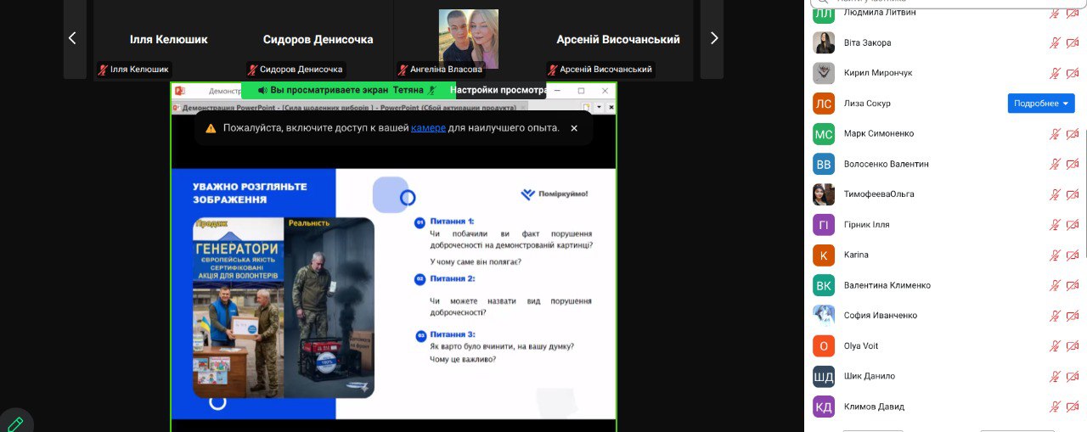Click Кирил Мирончук's profile picture
This screenshot has height=432, width=1087.
pyautogui.click(x=824, y=73)
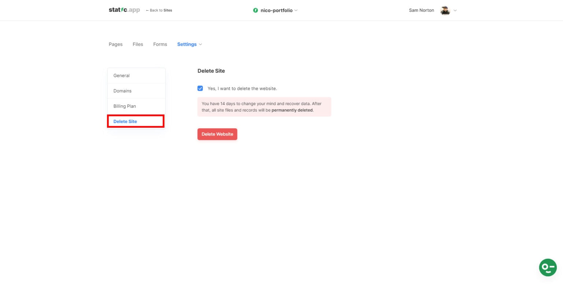The width and height of the screenshot is (563, 284).
Task: Select the Forms tab
Action: (160, 44)
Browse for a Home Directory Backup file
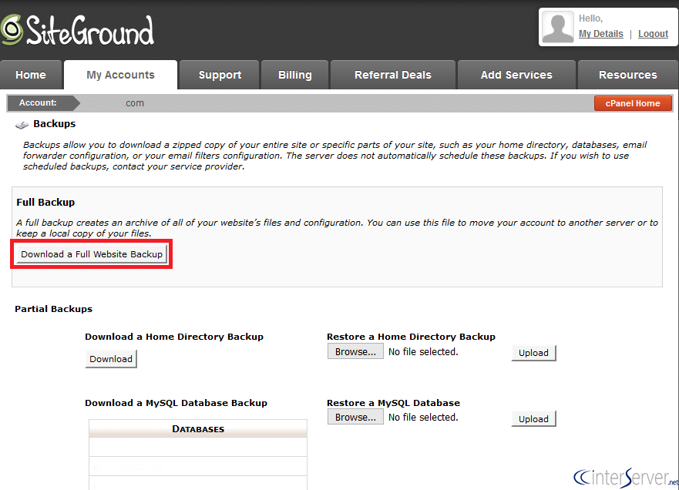 point(355,351)
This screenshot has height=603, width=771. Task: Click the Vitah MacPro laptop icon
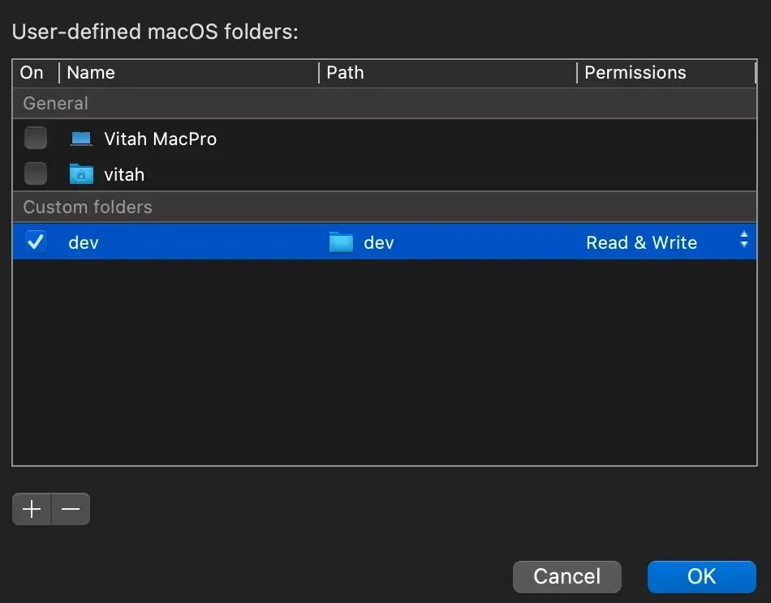[81, 139]
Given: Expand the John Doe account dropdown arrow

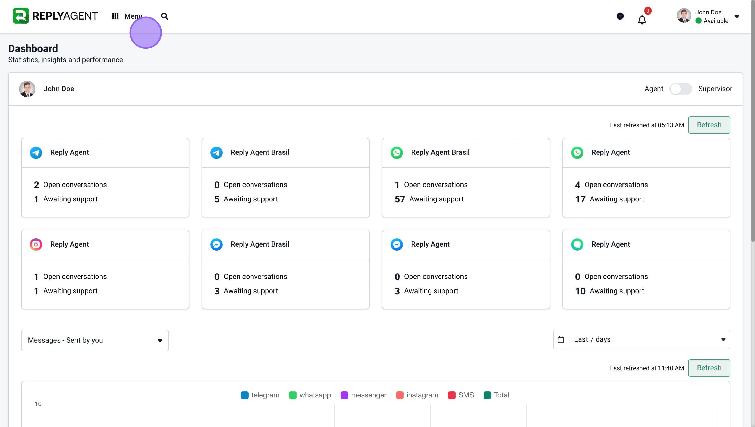Looking at the screenshot, I should (737, 17).
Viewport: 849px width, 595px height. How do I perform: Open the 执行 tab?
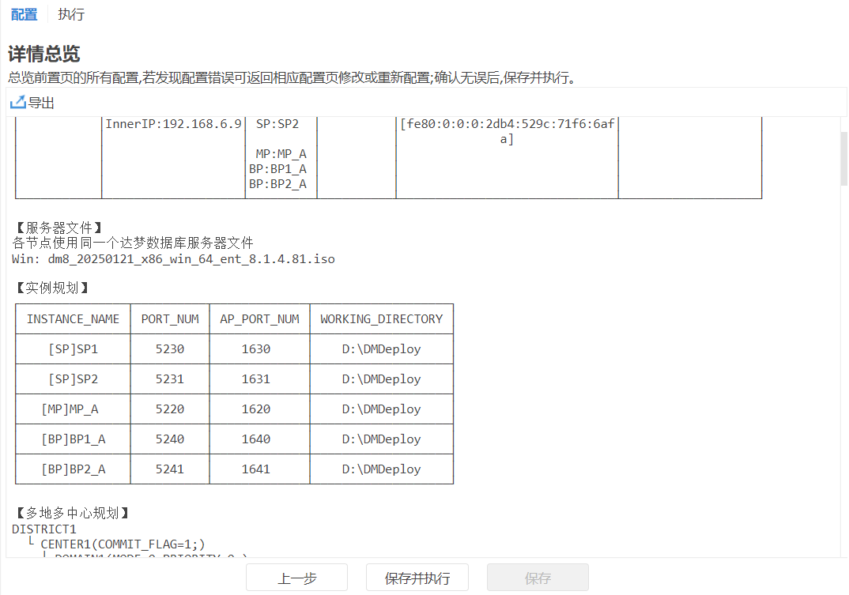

■ ■ ■ ■

▶ [Problem details]:
Turn the lines above into a numbered list, skipping blank lines and leaving out the pictures.

▶ [Response]:
1. Click Кирил Мирончук's profile picture
2. This screenshot has height=432, width=1087.
3. pyautogui.click(x=824, y=73)
4. The width and height of the screenshot is (563, 284).
5. Task: Select the Forms tab
6. Action: (160, 44)
7. Browse for a Home Directory Backup file
8.  point(355,351)
9. This screenshot has height=603, width=771. Task: Click the Vitah MacPro laptop icon
10. [81, 139]
11. Given: Expand the John Doe account dropdown arrow
12. Looking at the screenshot, I should (737, 17).
13. Viewport: 849px width, 595px height. How do I perform: Open the 执行 tab?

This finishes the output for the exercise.